Burası normal bir kitapçıdan farklı. İçeriye girdiğiniz zaman dikkatinizi çeken ilk şey burnunuza gelen muhteşem kahve kokusu. Girişin sağ tarafında kitaplıklar varken sol tarafında almak istediğiniz veya almayı düşündüğünüz kitapları inceleyebileceğiniz ya da bir fincan kahve eşliğinde kitap okuyabileceğiniz masa ve sandalyeler bulunuyor. Karşı tarafta ise kasa var ki ben burada devreye giriyorum. Kasiyerlikten birazcık farklı. Öncelikle kitaplar hakkında derin bir merakınız ve de bilginiz olması şart. Okurların sorularına cevap verebilmeli ve bir yazardan bahsederken bön bön bakmak yerine bilgilerinizi paylaşabilmelisiniz.
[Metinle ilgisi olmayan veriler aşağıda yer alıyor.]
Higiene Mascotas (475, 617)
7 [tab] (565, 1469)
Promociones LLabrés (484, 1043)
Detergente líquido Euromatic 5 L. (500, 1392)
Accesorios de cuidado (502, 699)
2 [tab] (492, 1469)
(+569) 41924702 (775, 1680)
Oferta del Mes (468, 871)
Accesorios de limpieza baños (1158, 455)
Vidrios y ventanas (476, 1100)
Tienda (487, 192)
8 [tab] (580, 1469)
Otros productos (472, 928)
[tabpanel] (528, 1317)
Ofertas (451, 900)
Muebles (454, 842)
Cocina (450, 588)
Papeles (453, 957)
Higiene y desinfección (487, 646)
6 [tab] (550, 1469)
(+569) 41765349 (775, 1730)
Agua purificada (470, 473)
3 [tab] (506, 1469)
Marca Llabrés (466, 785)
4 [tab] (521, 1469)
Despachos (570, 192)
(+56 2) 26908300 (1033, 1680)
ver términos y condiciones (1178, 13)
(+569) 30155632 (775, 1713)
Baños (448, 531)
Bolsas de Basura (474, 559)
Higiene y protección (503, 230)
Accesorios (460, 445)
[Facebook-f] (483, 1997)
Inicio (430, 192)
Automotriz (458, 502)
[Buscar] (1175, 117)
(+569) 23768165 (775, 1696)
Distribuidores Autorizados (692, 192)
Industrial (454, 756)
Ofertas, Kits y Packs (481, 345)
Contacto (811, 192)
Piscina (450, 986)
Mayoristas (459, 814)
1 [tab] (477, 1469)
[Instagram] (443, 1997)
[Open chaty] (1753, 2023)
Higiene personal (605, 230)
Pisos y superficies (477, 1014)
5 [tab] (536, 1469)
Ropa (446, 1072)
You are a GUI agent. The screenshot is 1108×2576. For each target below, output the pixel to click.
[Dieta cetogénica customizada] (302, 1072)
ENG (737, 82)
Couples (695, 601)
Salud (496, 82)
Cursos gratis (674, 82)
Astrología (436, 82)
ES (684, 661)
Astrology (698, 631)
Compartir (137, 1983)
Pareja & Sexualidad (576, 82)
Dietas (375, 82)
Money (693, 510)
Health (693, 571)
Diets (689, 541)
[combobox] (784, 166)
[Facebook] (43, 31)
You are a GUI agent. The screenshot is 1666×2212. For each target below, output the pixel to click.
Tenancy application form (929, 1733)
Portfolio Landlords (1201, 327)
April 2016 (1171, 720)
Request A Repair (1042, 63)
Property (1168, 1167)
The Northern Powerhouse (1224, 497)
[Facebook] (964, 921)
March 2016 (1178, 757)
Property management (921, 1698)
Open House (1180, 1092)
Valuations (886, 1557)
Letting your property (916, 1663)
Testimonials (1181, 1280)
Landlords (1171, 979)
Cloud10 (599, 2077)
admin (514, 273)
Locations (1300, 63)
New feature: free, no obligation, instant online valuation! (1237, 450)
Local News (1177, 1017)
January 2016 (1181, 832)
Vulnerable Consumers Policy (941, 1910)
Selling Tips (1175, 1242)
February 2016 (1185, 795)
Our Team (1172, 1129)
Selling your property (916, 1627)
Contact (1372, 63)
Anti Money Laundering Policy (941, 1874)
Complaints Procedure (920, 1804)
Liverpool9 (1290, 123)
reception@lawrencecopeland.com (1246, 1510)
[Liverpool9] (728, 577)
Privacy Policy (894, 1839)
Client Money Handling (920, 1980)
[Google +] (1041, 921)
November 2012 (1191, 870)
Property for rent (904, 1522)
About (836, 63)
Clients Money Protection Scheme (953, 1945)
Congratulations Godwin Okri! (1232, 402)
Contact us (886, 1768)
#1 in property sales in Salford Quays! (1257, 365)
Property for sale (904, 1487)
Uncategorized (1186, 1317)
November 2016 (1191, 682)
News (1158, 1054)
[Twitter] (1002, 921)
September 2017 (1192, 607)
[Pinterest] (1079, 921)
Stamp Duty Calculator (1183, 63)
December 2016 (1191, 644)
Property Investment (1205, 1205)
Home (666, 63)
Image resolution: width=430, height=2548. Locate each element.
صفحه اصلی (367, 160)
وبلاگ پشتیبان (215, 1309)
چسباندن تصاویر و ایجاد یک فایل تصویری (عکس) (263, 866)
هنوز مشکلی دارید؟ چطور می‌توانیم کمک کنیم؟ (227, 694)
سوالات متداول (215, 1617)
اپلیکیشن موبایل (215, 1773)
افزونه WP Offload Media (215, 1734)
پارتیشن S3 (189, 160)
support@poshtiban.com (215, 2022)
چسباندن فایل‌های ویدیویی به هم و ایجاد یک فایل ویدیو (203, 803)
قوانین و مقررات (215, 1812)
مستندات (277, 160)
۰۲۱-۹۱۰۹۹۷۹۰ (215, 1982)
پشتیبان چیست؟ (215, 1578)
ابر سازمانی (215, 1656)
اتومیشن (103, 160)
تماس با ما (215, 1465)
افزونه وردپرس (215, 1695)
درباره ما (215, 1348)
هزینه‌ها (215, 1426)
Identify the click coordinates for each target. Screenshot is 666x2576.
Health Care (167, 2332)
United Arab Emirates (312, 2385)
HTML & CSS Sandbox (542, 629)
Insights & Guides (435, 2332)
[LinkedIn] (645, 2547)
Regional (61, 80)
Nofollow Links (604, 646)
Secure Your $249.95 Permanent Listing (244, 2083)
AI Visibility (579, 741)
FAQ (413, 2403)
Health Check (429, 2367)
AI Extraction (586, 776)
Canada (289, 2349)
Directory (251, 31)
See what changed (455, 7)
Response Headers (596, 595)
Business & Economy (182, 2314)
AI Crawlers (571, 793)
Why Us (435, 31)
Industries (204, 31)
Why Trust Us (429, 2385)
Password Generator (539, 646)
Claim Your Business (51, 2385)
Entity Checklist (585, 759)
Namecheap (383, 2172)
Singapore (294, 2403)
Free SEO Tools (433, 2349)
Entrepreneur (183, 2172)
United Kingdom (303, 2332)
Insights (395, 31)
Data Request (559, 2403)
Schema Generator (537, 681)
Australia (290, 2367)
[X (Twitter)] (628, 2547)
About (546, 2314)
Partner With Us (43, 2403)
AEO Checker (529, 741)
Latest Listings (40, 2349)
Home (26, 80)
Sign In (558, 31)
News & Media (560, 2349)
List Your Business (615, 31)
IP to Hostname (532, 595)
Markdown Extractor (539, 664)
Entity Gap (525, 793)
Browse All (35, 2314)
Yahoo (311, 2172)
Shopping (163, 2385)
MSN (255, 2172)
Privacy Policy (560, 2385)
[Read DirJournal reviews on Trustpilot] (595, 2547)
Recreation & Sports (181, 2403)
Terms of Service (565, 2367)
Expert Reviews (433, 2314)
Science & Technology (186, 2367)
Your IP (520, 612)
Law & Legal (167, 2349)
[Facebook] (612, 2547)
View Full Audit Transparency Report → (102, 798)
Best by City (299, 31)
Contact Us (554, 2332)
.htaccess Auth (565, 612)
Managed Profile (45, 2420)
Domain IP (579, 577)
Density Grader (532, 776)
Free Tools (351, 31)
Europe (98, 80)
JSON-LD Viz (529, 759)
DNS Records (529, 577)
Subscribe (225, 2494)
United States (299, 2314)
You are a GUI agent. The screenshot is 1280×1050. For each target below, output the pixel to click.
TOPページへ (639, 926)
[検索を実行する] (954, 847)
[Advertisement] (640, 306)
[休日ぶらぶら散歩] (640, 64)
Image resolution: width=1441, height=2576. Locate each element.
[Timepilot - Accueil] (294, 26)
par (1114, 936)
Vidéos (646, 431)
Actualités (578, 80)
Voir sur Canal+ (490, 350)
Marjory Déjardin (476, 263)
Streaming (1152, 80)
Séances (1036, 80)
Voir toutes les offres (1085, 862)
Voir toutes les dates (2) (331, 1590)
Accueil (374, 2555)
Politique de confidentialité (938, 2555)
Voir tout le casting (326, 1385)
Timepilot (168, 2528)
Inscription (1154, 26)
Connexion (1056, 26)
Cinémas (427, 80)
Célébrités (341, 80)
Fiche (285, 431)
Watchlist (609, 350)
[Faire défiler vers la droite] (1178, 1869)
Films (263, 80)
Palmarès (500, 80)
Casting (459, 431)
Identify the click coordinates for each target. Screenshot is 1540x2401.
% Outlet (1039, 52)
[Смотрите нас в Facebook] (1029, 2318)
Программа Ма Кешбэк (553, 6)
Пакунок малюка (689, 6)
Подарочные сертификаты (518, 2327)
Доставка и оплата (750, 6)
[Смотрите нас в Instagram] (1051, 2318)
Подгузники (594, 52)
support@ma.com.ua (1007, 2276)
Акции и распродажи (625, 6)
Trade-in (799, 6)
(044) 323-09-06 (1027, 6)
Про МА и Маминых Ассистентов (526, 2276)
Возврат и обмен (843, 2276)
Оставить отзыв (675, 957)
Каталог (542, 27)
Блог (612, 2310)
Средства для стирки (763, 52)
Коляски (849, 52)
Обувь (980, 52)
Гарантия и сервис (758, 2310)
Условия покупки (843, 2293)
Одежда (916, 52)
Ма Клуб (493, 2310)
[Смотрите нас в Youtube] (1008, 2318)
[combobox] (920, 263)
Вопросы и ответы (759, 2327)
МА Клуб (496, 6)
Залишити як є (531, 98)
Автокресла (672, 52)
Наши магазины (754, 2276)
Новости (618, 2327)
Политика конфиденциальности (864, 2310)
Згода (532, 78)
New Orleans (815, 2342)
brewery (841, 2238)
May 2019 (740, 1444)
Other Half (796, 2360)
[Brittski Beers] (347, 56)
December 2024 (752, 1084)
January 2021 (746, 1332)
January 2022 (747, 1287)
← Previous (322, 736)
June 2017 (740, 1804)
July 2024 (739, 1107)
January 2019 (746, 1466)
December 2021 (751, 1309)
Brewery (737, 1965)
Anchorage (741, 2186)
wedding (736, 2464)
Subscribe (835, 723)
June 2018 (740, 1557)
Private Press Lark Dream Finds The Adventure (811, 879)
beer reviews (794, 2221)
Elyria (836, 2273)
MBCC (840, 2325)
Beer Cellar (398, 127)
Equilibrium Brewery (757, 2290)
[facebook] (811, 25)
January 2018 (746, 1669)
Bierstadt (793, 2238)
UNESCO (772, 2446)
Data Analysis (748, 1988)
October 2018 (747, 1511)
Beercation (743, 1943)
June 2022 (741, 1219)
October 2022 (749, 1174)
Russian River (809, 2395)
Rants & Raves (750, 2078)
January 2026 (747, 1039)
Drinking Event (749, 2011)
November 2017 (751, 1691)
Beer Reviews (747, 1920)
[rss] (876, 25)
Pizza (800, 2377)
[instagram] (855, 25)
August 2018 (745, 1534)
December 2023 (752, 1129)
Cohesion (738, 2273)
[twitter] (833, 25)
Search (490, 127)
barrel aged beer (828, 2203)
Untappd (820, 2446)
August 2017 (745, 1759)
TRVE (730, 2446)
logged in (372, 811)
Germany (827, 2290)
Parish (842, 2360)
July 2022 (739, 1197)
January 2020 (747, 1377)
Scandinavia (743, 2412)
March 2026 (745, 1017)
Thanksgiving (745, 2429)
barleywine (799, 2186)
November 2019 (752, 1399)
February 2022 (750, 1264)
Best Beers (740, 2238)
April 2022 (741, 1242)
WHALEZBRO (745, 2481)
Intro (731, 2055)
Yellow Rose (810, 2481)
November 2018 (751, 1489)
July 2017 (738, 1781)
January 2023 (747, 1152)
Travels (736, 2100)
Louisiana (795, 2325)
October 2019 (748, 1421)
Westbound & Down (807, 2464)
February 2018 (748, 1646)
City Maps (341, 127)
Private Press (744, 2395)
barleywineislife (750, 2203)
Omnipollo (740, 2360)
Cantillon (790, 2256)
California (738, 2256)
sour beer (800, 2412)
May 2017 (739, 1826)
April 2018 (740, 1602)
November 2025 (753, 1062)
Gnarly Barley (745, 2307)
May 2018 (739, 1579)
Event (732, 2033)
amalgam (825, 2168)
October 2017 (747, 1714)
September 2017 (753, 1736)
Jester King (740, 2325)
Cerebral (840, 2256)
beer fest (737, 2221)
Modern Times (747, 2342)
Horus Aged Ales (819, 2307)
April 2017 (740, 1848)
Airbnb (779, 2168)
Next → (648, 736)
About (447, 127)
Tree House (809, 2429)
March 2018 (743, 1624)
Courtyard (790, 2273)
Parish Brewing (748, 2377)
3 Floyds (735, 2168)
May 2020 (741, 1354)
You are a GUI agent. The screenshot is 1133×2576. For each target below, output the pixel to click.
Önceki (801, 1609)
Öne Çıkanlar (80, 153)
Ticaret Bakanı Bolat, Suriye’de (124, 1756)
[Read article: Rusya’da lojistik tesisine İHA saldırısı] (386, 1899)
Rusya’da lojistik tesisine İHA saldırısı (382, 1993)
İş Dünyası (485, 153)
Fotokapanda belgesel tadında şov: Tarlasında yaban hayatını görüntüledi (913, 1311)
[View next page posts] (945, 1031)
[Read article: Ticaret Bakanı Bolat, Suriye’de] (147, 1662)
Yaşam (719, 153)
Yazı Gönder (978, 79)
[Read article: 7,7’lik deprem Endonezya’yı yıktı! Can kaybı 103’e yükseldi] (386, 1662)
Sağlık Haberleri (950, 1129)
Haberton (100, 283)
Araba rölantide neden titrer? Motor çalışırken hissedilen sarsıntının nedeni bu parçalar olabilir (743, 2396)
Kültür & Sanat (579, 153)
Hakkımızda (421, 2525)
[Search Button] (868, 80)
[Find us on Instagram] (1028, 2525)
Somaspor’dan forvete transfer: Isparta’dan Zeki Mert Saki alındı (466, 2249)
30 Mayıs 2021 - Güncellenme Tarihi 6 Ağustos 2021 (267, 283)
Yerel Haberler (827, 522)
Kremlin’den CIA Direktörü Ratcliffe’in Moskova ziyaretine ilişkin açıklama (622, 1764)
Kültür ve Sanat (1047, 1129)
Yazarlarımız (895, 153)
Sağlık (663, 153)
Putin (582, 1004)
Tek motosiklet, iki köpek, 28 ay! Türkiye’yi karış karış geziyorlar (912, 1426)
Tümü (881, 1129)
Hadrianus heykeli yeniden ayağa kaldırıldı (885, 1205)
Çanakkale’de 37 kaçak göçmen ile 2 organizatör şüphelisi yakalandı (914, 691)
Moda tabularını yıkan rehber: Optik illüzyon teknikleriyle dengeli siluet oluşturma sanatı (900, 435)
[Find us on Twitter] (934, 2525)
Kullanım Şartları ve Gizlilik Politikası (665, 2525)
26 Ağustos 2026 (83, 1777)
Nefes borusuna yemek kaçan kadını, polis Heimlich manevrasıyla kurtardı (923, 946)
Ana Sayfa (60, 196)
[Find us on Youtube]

Sanırım bu işe girerken ne kadar zorlandığımı anlamışsınızdır.
Ama şunu söylemeliyim ki iş ilanını gördüğüm ilk an"bu iş tam bana göre"dedim.Kitaplara olan merakım sürekli artıyor ve sanırım bu konuda bilgi sahibi olmak-ya da profesyonelleşmek mi demeliyim-sözel bölümü seçtim ve de üniversitede edebiyat okumak istiyorum.
Kitaplara olan ilgim hangi ara böylesine çoğaldı, hatırlamıyorum. Sanırım zamanla olan bi şey.
Her neyse, babamın tüm ısrarlarına rağmen işten çıkmadım. Annem bunu anlayışla karşılarken, babamla tartıştığımızı hatırlamadan edemem. Benim iyiliğim için ne de olsa. Fakat devlet okulunda okumama izin vermedi ve her ne kadar bu konuyu defalarca konuşmuş olsak da onu şu keçi inadından vazgeçiremedim. Özel okul masraflarımı o karşılıyor.Babamdan neden para almak istemiyorum, özel bir sebebi yok fakat-sanırım karakterim gereği-birilerinin sırtından geçinme fikrine sıcak bakmıyorum. Hala genç de olsam. Bu bana göre değil.
Bu düşüncelerle, yeni okuluma başlamak için okuldan içeri adımımı attım. Evet, yeni okulum çünkü babamın işlerinden dolayı bu şehirde, bu caddede ve bu okulda yeniyim. Kulaklarım kulağımdaydı ve arctic monkeys-do i wanna know çalıyordu.
Üstümde mini krem rengi okul şort eteği üstümde ise yine okul sweati vardı. Sonbahar ayındaydık ama üşüyordum. Antalya böyle değildi genellikle bu zamanlar ılık rüzgarlar ve yağmurlar dışında soğuk olmazdı. Şort eteğin altına çorap giymediğime lanet okuyarak adımlarımı hızlandırdım. Bu şehire hiç alışamayacakmışım gibi geliyordu. Dalgın bir halde yürürken düşüncelerimden sıyrıldım ve adımlarımı hızlandırdım.